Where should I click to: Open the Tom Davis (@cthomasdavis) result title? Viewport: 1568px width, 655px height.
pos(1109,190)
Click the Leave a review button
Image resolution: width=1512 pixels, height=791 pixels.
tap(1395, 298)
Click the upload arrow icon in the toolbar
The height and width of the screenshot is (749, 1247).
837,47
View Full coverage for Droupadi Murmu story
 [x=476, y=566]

● ● ● ● ●

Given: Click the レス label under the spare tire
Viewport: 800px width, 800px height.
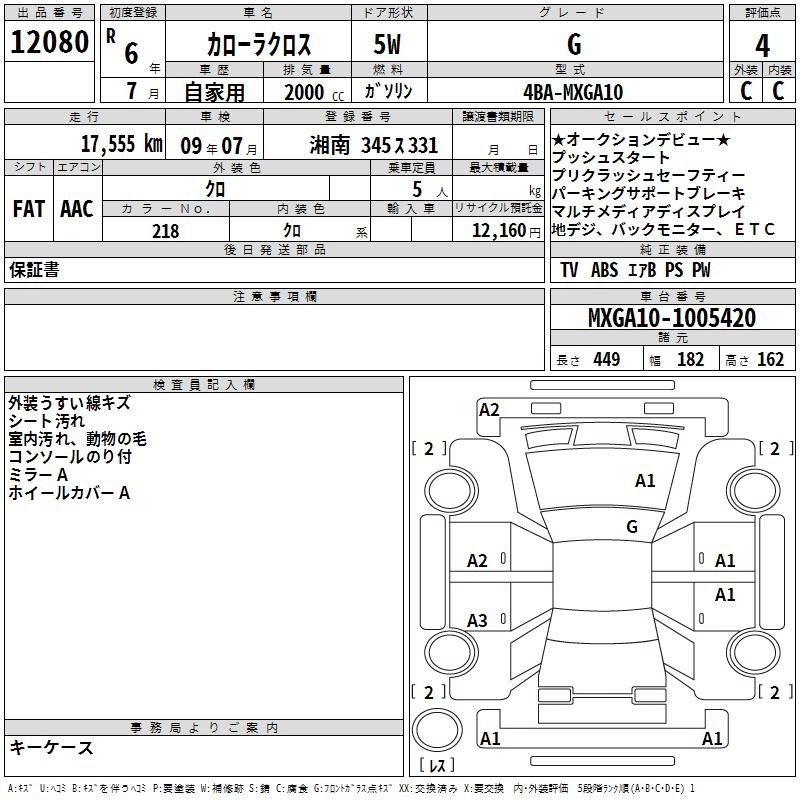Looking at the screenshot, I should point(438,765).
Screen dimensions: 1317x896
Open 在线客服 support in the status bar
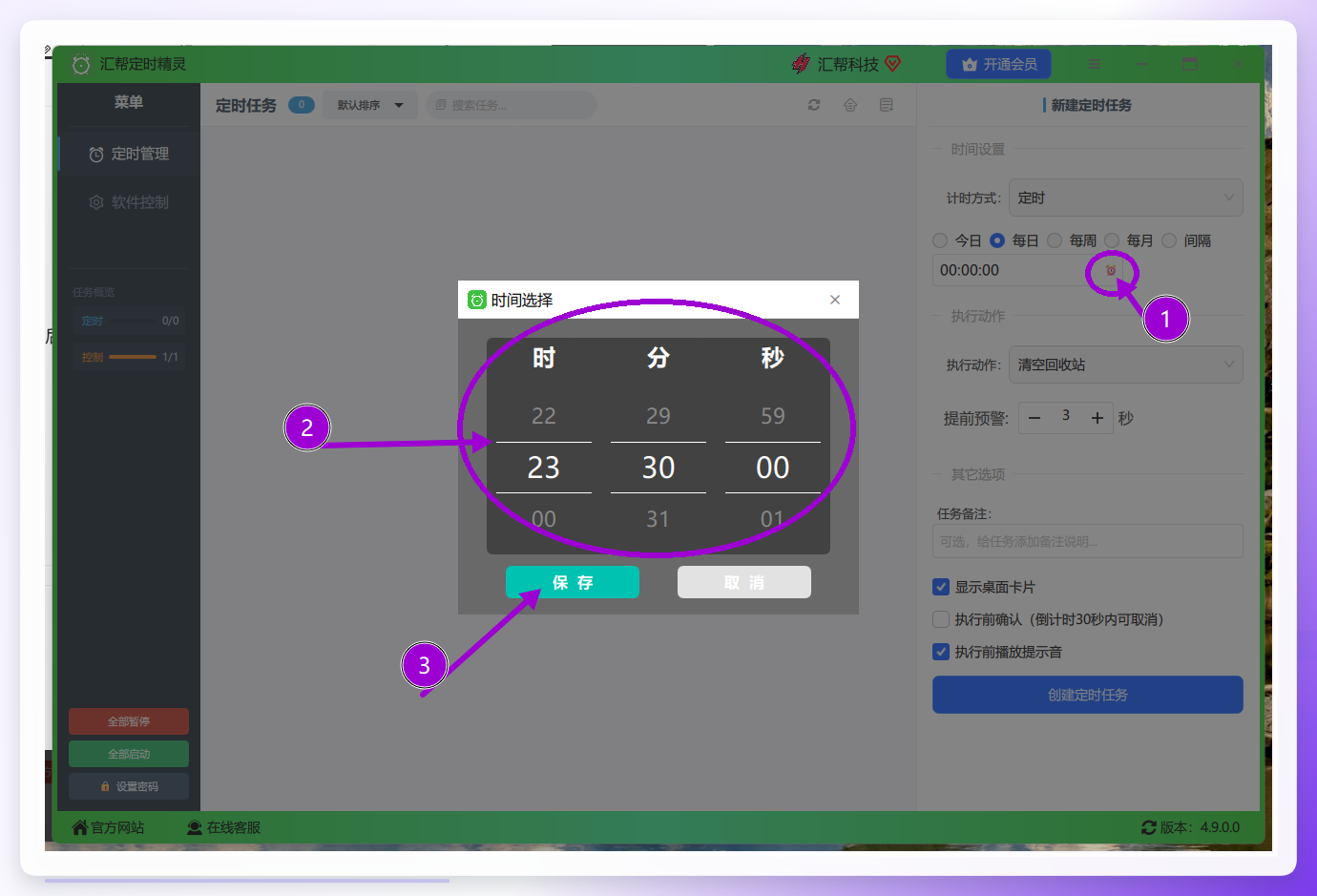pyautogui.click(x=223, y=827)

● ● ● ● ●

## The exercise
Copy the listing from the line with "Screen dimensions: 1317x896" to the line with "pyautogui.click(x=223, y=827)", both included, leaving out the pictures.

## The response
Screen dimensions: 1317x896
Open 在线客服 support in the status bar
pyautogui.click(x=223, y=827)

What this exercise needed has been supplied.